• Problem requirements: The listing below holds a line with "Task: Click the 海老天 axis label" and a line with "You are a computer-use agent. Screen". Reproduce those two lines exactly, plus everything between them.

• Dataset:
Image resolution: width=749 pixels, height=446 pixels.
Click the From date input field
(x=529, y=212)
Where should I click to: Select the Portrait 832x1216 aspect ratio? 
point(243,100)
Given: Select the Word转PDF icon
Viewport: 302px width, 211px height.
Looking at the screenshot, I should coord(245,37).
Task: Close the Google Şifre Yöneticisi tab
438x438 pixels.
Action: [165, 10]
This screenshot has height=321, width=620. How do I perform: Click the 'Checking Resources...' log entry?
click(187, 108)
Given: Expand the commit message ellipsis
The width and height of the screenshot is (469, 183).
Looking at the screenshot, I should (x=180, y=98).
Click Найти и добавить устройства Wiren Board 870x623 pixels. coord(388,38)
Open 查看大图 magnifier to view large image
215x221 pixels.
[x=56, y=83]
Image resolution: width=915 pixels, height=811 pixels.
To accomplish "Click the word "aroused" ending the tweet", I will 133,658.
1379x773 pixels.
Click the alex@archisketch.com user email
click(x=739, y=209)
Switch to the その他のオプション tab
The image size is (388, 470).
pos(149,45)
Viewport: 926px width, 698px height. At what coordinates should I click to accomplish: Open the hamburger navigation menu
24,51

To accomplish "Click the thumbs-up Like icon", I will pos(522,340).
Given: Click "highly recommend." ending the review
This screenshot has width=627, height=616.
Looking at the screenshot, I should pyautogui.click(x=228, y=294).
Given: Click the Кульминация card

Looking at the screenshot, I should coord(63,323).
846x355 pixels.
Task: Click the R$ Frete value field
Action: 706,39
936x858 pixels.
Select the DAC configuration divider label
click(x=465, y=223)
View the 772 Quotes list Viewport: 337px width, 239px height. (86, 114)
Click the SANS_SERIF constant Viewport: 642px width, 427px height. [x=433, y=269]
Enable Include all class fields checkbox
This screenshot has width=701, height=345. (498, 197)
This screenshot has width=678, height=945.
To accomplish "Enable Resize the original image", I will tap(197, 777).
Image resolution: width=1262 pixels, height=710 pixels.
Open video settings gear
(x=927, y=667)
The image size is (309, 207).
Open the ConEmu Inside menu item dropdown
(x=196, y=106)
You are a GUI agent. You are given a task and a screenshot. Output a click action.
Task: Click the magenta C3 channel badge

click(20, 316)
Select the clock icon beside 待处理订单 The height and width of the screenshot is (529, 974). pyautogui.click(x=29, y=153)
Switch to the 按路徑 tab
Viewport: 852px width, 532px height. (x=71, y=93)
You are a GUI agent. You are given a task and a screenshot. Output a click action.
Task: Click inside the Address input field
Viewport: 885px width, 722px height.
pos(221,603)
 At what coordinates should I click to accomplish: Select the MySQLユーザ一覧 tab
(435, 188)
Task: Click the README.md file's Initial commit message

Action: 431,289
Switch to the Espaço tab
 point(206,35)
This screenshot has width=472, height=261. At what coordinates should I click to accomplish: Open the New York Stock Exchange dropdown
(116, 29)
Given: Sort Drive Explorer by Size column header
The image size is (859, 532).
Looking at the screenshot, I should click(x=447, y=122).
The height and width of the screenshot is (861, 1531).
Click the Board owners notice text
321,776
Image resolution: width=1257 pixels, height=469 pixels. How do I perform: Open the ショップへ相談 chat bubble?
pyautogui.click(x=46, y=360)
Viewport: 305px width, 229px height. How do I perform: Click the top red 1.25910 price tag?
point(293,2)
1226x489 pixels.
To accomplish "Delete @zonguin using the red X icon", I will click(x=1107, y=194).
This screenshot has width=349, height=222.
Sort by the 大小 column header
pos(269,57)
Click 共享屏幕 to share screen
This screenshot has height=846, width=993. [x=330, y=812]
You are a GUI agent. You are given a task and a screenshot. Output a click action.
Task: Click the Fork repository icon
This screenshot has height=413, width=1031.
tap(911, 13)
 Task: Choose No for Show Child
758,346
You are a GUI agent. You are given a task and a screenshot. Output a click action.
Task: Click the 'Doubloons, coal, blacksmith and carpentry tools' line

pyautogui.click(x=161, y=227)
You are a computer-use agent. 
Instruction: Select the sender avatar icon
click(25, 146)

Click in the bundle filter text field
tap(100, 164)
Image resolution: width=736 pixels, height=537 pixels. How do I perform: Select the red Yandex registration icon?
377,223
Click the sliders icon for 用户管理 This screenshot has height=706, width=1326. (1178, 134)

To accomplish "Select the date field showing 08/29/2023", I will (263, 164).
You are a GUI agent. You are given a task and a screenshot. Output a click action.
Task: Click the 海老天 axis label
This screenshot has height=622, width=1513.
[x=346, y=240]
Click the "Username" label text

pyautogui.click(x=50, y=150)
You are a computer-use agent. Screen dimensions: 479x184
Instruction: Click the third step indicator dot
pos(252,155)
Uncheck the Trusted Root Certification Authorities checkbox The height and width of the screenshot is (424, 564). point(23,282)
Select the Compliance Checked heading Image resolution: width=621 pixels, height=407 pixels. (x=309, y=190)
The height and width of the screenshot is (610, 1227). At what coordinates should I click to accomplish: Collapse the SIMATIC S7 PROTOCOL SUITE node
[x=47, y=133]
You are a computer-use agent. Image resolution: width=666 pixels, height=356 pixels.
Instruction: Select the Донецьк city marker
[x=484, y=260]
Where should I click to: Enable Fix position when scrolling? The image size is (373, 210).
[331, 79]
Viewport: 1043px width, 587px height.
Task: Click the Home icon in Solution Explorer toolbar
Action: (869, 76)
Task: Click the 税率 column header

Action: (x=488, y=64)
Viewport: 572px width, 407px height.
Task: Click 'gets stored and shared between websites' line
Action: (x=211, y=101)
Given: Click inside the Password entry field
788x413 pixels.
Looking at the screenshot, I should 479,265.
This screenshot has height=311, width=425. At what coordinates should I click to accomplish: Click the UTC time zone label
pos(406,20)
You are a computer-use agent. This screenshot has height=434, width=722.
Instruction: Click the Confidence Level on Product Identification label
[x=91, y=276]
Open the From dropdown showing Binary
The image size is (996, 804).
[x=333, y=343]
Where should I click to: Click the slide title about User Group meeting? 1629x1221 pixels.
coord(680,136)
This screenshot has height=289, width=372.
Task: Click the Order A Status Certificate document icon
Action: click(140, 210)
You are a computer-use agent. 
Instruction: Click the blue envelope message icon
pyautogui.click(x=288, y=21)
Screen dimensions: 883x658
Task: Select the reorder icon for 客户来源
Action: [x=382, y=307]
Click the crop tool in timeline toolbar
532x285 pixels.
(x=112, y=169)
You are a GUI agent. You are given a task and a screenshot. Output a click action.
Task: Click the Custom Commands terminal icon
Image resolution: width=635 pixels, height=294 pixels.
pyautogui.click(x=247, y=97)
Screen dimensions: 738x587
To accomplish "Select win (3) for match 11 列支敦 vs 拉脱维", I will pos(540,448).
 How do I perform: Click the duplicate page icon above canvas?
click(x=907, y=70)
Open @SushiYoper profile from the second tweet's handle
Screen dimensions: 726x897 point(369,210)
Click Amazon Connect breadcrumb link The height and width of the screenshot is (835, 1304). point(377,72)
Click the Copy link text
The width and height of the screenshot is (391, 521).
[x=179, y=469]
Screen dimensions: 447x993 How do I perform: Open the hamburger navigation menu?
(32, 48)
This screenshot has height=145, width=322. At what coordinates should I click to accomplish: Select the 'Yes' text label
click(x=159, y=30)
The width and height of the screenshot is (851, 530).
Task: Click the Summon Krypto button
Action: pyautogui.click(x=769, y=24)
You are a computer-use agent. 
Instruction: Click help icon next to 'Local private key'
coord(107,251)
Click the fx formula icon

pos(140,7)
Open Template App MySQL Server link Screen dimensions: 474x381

• Answer area:
Task: Click the 海老天 axis label
This screenshot has height=622, width=1513.
[x=346, y=240]
Click the "Username" label text

pyautogui.click(x=50, y=150)
You are a computer-use agent. Screen dimensions: 479x184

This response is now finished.